- [PROBLEM DESCRIPTION]
Please repeat the records exactly from their first line, finishing at the line containing "Sklep onLine (1092, 2377)" and including it.
"""
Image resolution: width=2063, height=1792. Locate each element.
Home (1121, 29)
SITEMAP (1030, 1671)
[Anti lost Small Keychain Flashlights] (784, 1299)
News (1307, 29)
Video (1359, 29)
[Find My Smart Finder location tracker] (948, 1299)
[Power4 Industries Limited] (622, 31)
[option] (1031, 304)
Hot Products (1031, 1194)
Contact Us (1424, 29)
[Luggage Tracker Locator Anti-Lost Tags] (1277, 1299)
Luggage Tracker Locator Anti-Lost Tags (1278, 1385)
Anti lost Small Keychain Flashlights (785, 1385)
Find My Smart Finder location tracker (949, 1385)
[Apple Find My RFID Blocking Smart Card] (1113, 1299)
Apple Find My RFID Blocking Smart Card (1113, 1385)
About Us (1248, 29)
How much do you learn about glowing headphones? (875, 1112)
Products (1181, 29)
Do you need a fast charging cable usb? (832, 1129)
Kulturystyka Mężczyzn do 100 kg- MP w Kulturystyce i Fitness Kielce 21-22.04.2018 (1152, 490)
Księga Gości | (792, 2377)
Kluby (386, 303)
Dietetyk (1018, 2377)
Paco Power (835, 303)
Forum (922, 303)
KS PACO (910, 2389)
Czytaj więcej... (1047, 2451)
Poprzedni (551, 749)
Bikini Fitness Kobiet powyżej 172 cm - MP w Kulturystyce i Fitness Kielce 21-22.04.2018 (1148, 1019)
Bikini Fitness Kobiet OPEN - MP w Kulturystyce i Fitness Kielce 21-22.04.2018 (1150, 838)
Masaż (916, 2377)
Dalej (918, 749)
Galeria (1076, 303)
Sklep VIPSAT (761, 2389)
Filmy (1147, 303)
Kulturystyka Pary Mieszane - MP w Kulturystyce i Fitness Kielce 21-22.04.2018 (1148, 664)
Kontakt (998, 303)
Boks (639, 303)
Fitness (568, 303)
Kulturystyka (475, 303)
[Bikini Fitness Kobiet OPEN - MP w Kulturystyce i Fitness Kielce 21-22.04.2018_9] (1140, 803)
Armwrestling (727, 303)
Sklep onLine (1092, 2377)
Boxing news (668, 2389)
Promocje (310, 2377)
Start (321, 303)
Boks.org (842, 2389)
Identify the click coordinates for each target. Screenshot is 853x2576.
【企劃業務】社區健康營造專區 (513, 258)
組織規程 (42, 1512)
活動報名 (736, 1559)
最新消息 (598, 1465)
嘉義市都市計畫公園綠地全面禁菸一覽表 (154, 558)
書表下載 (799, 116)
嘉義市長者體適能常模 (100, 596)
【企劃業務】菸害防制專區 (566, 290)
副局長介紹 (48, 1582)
"""
- [SOLVED EXERCISE]
Image resolution: width=2063, height=1792. Locate each element.
Home (1121, 29)
SITEMAP (1030, 1671)
[Anti lost Small Keychain Flashlights] (784, 1299)
News (1307, 29)
Video (1359, 29)
[Find My Smart Finder location tracker] (948, 1299)
[Power4 Industries Limited] (622, 31)
[option] (1031, 304)
Hot Products (1031, 1194)
Contact Us (1424, 29)
[Luggage Tracker Locator Anti-Lost Tags] (1277, 1299)
Luggage Tracker Locator Anti-Lost Tags (1278, 1385)
Anti lost Small Keychain Flashlights (785, 1385)
Find My Smart Finder location tracker (949, 1385)
[Apple Find My RFID Blocking Smart Card] (1113, 1299)
Apple Find My RFID Blocking Smart Card (1113, 1385)
About Us (1248, 29)
How much do you learn about glowing headphones? (875, 1112)
Products (1181, 29)
Do you need a fast charging cable usb? (832, 1129)
Kulturystyka Mężczyzn do 100 kg- MP w Kulturystyce i Fitness Kielce 21-22.04.2018 (1152, 490)
Księga Gości | (792, 2377)
Kluby (386, 303)
Dietetyk (1018, 2377)
Paco Power (835, 303)
Forum (922, 303)
KS PACO (910, 2389)
Czytaj więcej... (1047, 2451)
Poprzedni (551, 749)
Bikini Fitness Kobiet powyżej 172 cm - MP w Kulturystyce i Fitness Kielce 21-22.04.2018 (1148, 1019)
Bikini Fitness Kobiet OPEN - MP w Kulturystyce i Fitness Kielce 21-22.04.2018 (1150, 838)
Masaż (916, 2377)
Dalej (918, 749)
Galeria (1076, 303)
Sklep VIPSAT (761, 2389)
Filmy (1147, 303)
Kulturystyka Pary Mieszane - MP w Kulturystyce i Fitness Kielce 21-22.04.2018 (1148, 664)
Kontakt (998, 303)
Boks (639, 303)
Fitness (568, 303)
Kulturystyka (475, 303)
[Bikini Fitness Kobiet OPEN - MP w Kulturystyce i Fitness Kielce 21-22.04.2018_9] (1140, 803)
Armwrestling (727, 303)
Sklep onLine (1092, 2377)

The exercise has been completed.